§ EXERCISE REQUIREMENTS
Identify all lines of the data containing the string "shirt" and copy them.

[Saved entries]

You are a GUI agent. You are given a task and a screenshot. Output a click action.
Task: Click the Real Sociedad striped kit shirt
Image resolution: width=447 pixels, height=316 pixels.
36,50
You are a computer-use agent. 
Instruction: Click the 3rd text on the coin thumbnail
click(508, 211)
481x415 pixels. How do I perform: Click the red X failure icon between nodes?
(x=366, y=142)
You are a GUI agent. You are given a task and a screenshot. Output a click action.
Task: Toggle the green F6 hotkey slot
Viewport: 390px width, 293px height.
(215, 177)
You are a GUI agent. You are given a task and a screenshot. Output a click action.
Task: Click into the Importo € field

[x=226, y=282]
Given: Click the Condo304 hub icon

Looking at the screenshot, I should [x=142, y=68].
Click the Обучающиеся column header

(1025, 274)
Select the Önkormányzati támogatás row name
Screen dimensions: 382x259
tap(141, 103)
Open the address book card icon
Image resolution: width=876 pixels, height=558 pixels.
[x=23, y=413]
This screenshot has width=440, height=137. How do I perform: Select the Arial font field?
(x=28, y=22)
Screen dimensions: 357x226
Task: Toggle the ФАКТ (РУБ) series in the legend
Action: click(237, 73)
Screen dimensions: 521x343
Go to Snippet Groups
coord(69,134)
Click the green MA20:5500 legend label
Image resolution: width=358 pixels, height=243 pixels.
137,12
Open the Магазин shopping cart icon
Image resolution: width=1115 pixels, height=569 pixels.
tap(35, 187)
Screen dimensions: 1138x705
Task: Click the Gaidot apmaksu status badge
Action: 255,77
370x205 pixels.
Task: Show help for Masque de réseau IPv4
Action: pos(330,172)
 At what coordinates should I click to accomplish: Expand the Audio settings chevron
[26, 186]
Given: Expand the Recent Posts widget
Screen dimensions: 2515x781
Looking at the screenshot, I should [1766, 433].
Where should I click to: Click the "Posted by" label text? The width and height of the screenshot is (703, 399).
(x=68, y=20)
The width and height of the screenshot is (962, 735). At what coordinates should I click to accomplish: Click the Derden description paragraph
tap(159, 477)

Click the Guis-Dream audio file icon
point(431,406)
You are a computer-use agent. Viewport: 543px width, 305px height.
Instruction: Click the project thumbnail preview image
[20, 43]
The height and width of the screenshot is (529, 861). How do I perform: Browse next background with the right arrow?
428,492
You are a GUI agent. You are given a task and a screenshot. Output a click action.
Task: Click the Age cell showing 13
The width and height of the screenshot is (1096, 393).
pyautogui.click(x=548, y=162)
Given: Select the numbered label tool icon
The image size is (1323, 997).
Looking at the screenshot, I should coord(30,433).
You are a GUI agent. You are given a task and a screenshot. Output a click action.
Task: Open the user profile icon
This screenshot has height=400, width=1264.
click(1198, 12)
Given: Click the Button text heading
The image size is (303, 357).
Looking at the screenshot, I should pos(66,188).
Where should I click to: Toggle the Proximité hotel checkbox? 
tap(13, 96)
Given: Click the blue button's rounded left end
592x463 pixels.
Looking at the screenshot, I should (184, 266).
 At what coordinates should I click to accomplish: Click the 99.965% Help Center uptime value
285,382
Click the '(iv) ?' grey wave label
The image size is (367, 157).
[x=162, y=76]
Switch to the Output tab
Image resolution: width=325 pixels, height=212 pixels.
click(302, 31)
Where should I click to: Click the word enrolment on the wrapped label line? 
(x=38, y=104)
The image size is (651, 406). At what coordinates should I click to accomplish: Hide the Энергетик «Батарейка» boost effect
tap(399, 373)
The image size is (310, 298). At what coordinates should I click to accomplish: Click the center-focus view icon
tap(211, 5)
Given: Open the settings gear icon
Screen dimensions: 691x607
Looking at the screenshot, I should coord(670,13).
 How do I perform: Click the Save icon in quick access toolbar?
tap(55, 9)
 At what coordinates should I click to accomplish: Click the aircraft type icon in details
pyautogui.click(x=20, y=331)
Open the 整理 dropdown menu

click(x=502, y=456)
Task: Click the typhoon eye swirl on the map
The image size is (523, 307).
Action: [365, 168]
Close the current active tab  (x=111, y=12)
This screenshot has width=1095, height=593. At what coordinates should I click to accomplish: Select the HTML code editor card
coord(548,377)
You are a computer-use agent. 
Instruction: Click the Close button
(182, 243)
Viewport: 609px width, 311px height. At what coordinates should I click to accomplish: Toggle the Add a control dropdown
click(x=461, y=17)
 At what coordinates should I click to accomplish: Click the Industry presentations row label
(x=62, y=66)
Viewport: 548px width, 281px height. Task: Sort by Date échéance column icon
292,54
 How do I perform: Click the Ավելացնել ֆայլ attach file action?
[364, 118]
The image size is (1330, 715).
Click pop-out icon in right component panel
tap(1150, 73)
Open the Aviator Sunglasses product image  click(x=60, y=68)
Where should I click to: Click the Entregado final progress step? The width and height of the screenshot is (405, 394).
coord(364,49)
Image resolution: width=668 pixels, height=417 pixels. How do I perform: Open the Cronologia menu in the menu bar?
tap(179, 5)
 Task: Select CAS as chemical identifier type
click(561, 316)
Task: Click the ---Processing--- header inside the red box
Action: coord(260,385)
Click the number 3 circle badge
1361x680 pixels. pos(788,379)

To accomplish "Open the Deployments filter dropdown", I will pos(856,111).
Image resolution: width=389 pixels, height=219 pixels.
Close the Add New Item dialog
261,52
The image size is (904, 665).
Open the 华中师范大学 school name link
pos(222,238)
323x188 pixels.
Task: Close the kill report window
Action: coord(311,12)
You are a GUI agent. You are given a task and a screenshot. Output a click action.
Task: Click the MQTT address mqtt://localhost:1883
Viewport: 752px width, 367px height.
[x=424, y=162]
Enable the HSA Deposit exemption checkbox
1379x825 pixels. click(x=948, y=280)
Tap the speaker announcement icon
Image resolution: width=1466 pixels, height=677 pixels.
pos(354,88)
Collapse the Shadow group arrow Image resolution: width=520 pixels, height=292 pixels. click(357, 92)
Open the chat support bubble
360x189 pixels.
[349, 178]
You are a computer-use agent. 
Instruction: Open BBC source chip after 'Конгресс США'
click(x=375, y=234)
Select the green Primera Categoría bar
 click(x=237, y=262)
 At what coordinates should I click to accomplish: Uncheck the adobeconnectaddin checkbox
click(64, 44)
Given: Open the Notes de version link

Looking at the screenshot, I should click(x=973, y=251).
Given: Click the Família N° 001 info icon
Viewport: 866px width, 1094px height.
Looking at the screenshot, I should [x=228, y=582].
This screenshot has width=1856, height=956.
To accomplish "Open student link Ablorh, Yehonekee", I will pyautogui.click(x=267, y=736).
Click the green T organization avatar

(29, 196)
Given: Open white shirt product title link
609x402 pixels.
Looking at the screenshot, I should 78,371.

§ ANSWER FOR THE TASK
Task: Click the Real Sociedad striped kit shirt
Given: Open white shirt product title link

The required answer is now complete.